> EXERCISE INSTRUCTIONS:
1. Please duplicate a passage from the breakout board thread, beginning at the words "## SYLV9ST9R (Sep 17, 2020)" and stopping after "for desired brightness.".
2. In the breakout board thread, what resistor change do others suggest if the LED is not bright enough?

# When using illuminated 3pdt breakout board



## Adam Dale (Sep 16, 2020)

Is there anything else i need to know or do you simply solder in the single color led 3pdt switch as oriented on the board? Do i need to connect somehow from the other led space on pcb? Do i need a current limiting resistor? Thanks in advance. First time using one of these switches and i got the board to make it easier but my First attempt was unsuccessful


----------



## SYLV9ST9R (Sep 16, 2020)

I had the same question for a build I've got lined up.
Answer here : https://forum.pedalpcb.com/threads/illuminated-footswitch-breakout-board-wiring.3845/. 


Robert said:


> Just install a jumper wire in the place of the LED on the main board.
> Everything else is already taken care of.
> Others have suggested you might need to change the 4K7 current limiting resistor to 1K if it's not bright enough.


----------



## Adam Dale (Sep 16, 2020)

Thank you. Did you use a jumper for the positive and also a jumper for the ground? Whats the point really of the breakout board with the led ring pads if i need to run jumpers? Sorry for the dumb questions


----------



## zgrav (Sep 16, 2020)

you have more options for easy LED placement this way, but need to used jumpers for the slot you are not using.  or you can have two LEDs on the board if you want to do so and not use any jumpers.


----------



## Adam Dale (Sep 16, 2020)

Ahhhhh. I understand. You’re saying to jump and bridge the positive and negative spots on the board where the other LED wouldve gone. Is that correct?


----------



## SYLV9ST9R (Sep 16, 2020)

Adam Dale said:


> Ahhhhh. I understand. You’re saying to jump and bridge the positive and negative spots on the board where the other LED wouldve gone. Is that correct?


Yes, exactly


----------



## Adam Dale (Sep 16, 2020)

Thank you so much. Thats incredibly helpful.


----------



## mjh36 (Sep 16, 2020)

I was just wondering this last night too thank you.


----------



## SYLV9ST9R (Sep 17, 2020)

Adam Dale said:


> Thank you so much. Thats incredibly helpful.


No worries, I only dug in the forum.
As the message I copied said, you might want to experiment with the value of the CLR for desired brightness.


----------

> STORED DATA:
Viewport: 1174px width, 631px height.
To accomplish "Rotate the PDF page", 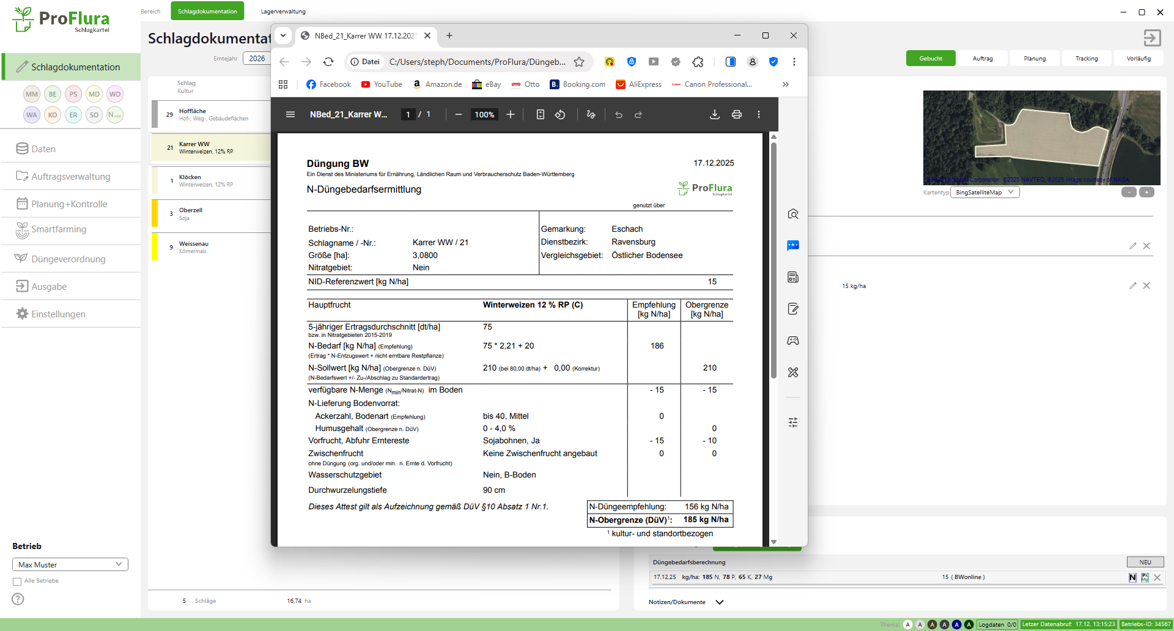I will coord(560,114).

> EXERCISE ANSWERS:
1.
## SYLV9ST9R (Sep 17, 2020)

Adam Dale said:


> Thank you so much. Thats incredibly helpful.


No worries, I only dug in the forum.
As the message I copied said, you might want to experiment with the value of the CLR for desired brightness.

2. Changing the 4K7 current limiting resistor to 1K.